## DOCUMENT PASSAGE
All locale information can be retrieved with the nl_langinfo() function.

1.3 ISO C++ Locale Interface

ISO C++ <locale> standard library is another extensible internationalization framework. In ISO C++, locale is closely tied to iostream. A locale contains a set of facet's, which is customizable by means of class derivation. The system locale categories, however, are created as the default facets by the standard library.

Setting Locale for iostream

To set a locale to an iostream object, you use the ios_base::imbue() member function :

    #include <iostream>
    #include <locale>

    void f()
    {
        std::locale  loc("");             // create a locale object according
                                          //   to LANG or LC_ALL environment
        cin.imbue(loc);                   // let cin use loc
        // ...
        cin.imbue(std::locale::global()); // reset cin to use the default locale
    }

Locale and Facet

The key to understanding C++ locale is the facet. A facet is an interface to a service provided by a locale object. For example, num_put<> is a facet for formatting numeric value (according to LC_NUMERIC), collate<> facet provides string ordering (according to LC_COLLATE). A locale object indeed contains a vector of locale::facet objects.

## ENTRIES PROVIDED
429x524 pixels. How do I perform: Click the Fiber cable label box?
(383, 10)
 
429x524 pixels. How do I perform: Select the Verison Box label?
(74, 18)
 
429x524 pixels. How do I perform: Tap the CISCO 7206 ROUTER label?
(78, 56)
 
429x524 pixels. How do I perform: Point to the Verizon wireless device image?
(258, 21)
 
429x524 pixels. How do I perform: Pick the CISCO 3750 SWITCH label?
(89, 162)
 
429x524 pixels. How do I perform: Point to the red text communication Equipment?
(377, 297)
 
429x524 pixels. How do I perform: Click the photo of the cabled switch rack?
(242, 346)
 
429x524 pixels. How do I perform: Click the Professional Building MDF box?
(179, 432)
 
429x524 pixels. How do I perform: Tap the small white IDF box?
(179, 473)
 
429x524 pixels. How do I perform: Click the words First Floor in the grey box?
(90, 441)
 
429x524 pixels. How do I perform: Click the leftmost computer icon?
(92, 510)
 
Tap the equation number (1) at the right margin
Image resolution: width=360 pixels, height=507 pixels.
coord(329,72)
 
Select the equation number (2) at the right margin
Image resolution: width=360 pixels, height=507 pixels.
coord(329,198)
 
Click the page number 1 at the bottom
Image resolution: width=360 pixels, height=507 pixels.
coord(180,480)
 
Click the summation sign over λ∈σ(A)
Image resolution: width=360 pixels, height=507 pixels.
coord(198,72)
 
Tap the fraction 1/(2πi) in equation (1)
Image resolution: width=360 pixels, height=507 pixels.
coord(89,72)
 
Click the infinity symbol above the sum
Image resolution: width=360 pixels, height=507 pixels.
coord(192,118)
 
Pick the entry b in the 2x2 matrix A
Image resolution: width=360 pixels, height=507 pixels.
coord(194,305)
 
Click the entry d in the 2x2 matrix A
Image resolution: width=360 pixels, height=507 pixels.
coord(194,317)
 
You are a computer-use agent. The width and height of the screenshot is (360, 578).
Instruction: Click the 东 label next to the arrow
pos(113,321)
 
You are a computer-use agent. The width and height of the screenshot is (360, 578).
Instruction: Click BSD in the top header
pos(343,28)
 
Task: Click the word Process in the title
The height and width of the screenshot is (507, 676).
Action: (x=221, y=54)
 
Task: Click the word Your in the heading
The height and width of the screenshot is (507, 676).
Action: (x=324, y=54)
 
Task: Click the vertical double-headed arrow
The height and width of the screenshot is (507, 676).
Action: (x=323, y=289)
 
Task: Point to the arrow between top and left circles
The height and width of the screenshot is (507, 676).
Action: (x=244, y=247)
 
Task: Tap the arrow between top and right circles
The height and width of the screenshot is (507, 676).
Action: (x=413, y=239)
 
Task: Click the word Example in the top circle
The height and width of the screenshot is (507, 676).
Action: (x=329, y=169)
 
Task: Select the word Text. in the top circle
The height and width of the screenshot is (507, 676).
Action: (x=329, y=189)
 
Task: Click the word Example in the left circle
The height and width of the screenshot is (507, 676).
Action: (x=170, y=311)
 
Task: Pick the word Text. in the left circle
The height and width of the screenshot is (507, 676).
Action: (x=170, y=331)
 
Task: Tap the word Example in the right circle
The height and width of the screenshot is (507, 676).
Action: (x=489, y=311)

## AIM
Copy the stretch of the C++ locale passage from "ISO C++ <locale>" through "the standard library.".

## RESULT OF THIS EXERCISE
ISO C++ <locale> standard library is another extensible internationalization framework. In ISO C++, locale is closely tied to iostream. A locale contains a set of facet's, which is customizable by means of class derivation. The system locale categories, however, are created as the default facets by the standard library.